What to produce —
Copy all the lines below without altering anything.

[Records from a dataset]
--- START ---
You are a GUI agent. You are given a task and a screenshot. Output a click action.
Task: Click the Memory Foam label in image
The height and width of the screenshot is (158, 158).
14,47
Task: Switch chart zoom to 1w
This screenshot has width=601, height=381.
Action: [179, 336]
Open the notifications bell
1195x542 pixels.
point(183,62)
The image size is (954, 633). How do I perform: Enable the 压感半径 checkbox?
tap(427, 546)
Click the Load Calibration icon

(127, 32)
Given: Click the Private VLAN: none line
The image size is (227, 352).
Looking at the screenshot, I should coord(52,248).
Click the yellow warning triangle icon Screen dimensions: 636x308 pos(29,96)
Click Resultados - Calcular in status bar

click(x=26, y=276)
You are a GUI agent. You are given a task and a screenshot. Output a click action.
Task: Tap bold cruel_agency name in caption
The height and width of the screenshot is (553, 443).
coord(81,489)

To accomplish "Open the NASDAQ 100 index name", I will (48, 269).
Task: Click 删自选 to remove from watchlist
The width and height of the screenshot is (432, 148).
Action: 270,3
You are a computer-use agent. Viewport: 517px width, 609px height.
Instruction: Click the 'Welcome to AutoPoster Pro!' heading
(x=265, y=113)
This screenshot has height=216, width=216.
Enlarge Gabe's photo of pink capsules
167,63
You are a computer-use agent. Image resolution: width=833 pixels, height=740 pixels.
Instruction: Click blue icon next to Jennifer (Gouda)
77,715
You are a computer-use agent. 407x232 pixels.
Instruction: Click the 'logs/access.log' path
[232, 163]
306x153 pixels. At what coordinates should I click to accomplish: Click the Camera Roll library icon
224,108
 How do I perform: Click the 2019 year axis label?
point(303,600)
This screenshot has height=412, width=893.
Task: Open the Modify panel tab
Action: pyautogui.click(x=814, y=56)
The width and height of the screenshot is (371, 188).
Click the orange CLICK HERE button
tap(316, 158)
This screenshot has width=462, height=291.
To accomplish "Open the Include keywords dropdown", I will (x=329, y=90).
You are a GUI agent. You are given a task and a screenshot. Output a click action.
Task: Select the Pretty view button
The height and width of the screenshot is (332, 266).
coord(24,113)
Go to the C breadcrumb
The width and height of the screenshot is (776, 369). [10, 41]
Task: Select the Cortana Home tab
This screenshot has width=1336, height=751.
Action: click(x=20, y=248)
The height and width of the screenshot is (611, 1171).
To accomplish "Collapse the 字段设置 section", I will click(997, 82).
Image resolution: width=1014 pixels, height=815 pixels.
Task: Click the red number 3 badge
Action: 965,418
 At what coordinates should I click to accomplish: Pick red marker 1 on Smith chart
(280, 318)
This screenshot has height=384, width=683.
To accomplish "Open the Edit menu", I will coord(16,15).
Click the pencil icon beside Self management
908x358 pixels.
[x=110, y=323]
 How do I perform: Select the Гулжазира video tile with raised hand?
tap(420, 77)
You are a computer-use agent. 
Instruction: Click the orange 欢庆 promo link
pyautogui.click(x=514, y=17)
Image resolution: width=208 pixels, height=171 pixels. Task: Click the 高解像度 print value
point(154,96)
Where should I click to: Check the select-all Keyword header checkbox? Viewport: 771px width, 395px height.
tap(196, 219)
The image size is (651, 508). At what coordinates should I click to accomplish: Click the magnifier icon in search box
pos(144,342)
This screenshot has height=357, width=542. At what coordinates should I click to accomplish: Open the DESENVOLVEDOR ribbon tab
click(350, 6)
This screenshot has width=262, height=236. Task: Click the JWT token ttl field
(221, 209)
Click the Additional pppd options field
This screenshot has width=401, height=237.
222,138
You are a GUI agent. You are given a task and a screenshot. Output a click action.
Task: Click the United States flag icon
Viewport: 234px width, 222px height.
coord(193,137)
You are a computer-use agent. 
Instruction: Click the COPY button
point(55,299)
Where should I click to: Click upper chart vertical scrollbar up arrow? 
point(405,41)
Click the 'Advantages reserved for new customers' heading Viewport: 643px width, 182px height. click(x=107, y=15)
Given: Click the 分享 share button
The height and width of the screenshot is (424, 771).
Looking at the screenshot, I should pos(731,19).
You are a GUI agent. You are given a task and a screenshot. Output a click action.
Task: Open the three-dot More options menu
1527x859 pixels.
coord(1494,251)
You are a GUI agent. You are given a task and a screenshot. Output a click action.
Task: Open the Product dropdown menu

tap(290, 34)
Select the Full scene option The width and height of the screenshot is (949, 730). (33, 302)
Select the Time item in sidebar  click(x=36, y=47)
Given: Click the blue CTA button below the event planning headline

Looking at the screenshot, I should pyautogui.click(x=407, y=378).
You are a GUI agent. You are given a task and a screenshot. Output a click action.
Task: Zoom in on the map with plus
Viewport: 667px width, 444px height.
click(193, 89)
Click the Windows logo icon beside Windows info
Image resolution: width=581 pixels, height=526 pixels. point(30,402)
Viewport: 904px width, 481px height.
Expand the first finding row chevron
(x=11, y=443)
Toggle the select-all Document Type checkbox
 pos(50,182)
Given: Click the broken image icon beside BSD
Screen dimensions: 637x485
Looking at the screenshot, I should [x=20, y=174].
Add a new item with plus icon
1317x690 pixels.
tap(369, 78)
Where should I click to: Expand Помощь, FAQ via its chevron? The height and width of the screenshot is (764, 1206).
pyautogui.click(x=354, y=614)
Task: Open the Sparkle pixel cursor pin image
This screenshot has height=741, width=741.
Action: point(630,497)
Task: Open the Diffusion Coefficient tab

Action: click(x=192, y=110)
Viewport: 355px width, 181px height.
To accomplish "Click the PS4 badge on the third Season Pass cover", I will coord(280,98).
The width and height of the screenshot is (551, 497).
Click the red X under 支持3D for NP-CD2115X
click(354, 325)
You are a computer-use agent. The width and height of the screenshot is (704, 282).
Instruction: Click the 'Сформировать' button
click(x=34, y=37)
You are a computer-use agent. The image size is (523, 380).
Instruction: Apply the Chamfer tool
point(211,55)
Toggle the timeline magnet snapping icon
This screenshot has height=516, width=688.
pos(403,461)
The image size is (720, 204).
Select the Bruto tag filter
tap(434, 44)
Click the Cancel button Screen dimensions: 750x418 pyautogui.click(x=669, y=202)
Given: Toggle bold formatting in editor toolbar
--- END ---
Task answer —
You are a GUI agent. You are given a task and a screenshot. Output a click action.
Task: Click the Memory Foam label in image
The height and width of the screenshot is (158, 158).
14,47
Task: Switch chart zoom to 1w
This screenshot has width=601, height=381.
Action: [179, 336]
Open the notifications bell
1195x542 pixels.
point(183,62)
The image size is (954, 633). How do I perform: Enable the 压感半径 checkbox?
tap(427, 546)
Click the Load Calibration icon

(127, 32)
Given: Click the Private VLAN: none line
The image size is (227, 352).
Looking at the screenshot, I should coord(52,248).
Click the yellow warning triangle icon Screen dimensions: 636x308 pos(29,96)
Click Resultados - Calcular in status bar

click(x=26, y=276)
You are a GUI agent. You are given a task and a screenshot. Output a click action.
Task: Tap bold cruel_agency name in caption
The height and width of the screenshot is (553, 443).
coord(81,489)

To accomplish "Open the NASDAQ 100 index name", I will (48, 269).
Task: Click 删自选 to remove from watchlist
The width and height of the screenshot is (432, 148).
Action: 270,3
You are a computer-use agent. Viewport: 517px width, 609px height.
Instruction: Click the 'Welcome to AutoPoster Pro!' heading
(x=265, y=113)
This screenshot has height=216, width=216.
Enlarge Gabe's photo of pink capsules
167,63
You are a computer-use agent. Image resolution: width=833 pixels, height=740 pixels.
Instruction: Click blue icon next to Jennifer (Gouda)
77,715
You are a computer-use agent. 407x232 pixels.
Instruction: Click the 'logs/access.log' path
[232, 163]
306x153 pixels. At what coordinates should I click to accomplish: Click the Camera Roll library icon
224,108
 How do I perform: Click the 2019 year axis label?
point(303,600)
This screenshot has height=412, width=893.
Task: Open the Modify panel tab
Action: pyautogui.click(x=814, y=56)
The width and height of the screenshot is (371, 188).
Click the orange CLICK HERE button
tap(316, 158)
This screenshot has width=462, height=291.
To accomplish "Open the Include keywords dropdown", I will (x=329, y=90).
You are a GUI agent. You are given a task and a screenshot. Output a click action.
Task: Select the Pretty view button
The height and width of the screenshot is (332, 266).
coord(24,113)
Go to the C breadcrumb
The width and height of the screenshot is (776, 369). [10, 41]
Task: Select the Cortana Home tab
This screenshot has width=1336, height=751.
Action: click(x=20, y=248)
The height and width of the screenshot is (611, 1171).
To accomplish "Collapse the 字段设置 section", I will click(997, 82).
Image resolution: width=1014 pixels, height=815 pixels.
Task: Click the red number 3 badge
Action: 965,418
 At what coordinates should I click to accomplish: Pick red marker 1 on Smith chart
(280, 318)
This screenshot has height=384, width=683.
To accomplish "Open the Edit menu", I will coord(16,15).
Click the pencil icon beside Self management
908x358 pixels.
[x=110, y=323]
 How do I perform: Select the Гулжазира video tile with raised hand?
tap(420, 77)
You are a computer-use agent. 
Instruction: Click the orange 欢庆 promo link
pyautogui.click(x=514, y=17)
Image resolution: width=208 pixels, height=171 pixels. Task: Click the 高解像度 print value
point(154,96)
Where should I click to: Check the select-all Keyword header checkbox? Viewport: 771px width, 395px height.
tap(196, 219)
The image size is (651, 508). At what coordinates should I click to accomplish: Click the magnifier icon in search box
pos(144,342)
This screenshot has height=357, width=542. At what coordinates should I click to accomplish: Open the DESENVOLVEDOR ribbon tab
click(350, 6)
This screenshot has width=262, height=236. Task: Click the JWT token ttl field
(221, 209)
Click the Additional pppd options field
This screenshot has width=401, height=237.
222,138
You are a GUI agent. You are given a task and a screenshot. Output a click action.
Task: Click the United States flag icon
Viewport: 234px width, 222px height.
coord(193,137)
You are a computer-use agent. 
Instruction: Click the COPY button
point(55,299)
Where should I click to: Click upper chart vertical scrollbar up arrow? 
point(405,41)
Click the 'Advantages reserved for new customers' heading Viewport: 643px width, 182px height. click(x=107, y=15)
Given: Click the 分享 share button
The height and width of the screenshot is (424, 771).
Looking at the screenshot, I should pos(731,19).
You are a GUI agent. You are given a task and a screenshot. Output a click action.
Task: Open the three-dot More options menu
1527x859 pixels.
coord(1494,251)
You are a GUI agent. You are given a task and a screenshot. Output a click action.
Task: Open the Product dropdown menu

tap(290, 34)
Select the Full scene option The width and height of the screenshot is (949, 730). (33, 302)
Select the Time item in sidebar  click(x=36, y=47)
Given: Click the blue CTA button below the event planning headline

Looking at the screenshot, I should pyautogui.click(x=407, y=378).
You are a GUI agent. You are given a task and a screenshot. Output a click action.
Task: Zoom in on the map with plus
Viewport: 667px width, 444px height.
click(193, 89)
Click the Windows logo icon beside Windows info
Image resolution: width=581 pixels, height=526 pixels. point(30,402)
Viewport: 904px width, 481px height.
Expand the first finding row chevron
(x=11, y=443)
Toggle the select-all Document Type checkbox
 pos(50,182)
Given: Click the broken image icon beside BSD
Screen dimensions: 637x485
Looking at the screenshot, I should [x=20, y=174].
Add a new item with plus icon
1317x690 pixels.
tap(369, 78)
Where should I click to: Expand Помощь, FAQ via its chevron? The height and width of the screenshot is (764, 1206).
pyautogui.click(x=354, y=614)
Task: Open the Sparkle pixel cursor pin image
This screenshot has height=741, width=741.
Action: point(630,497)
Task: Open the Diffusion Coefficient tab

Action: click(x=192, y=110)
Viewport: 355px width, 181px height.
To accomplish "Click the PS4 badge on the third Season Pass cover", I will coord(280,98).
The width and height of the screenshot is (551, 497).
Click the red X under 支持3D for NP-CD2115X
click(354, 325)
You are a computer-use agent. The width and height of the screenshot is (704, 282).
Instruction: Click the 'Сформировать' button
click(x=34, y=37)
You are a computer-use agent. The image size is (523, 380).
Instruction: Apply the Chamfer tool
point(211,55)
Toggle the timeline magnet snapping icon
This screenshot has height=516, width=688.
pos(403,461)
The image size is (720, 204).
Select the Bruto tag filter
tap(434, 44)
Click the Cancel button Screen dimensions: 750x418 pyautogui.click(x=669, y=202)
Given: Toggle bold formatting in editor toolbar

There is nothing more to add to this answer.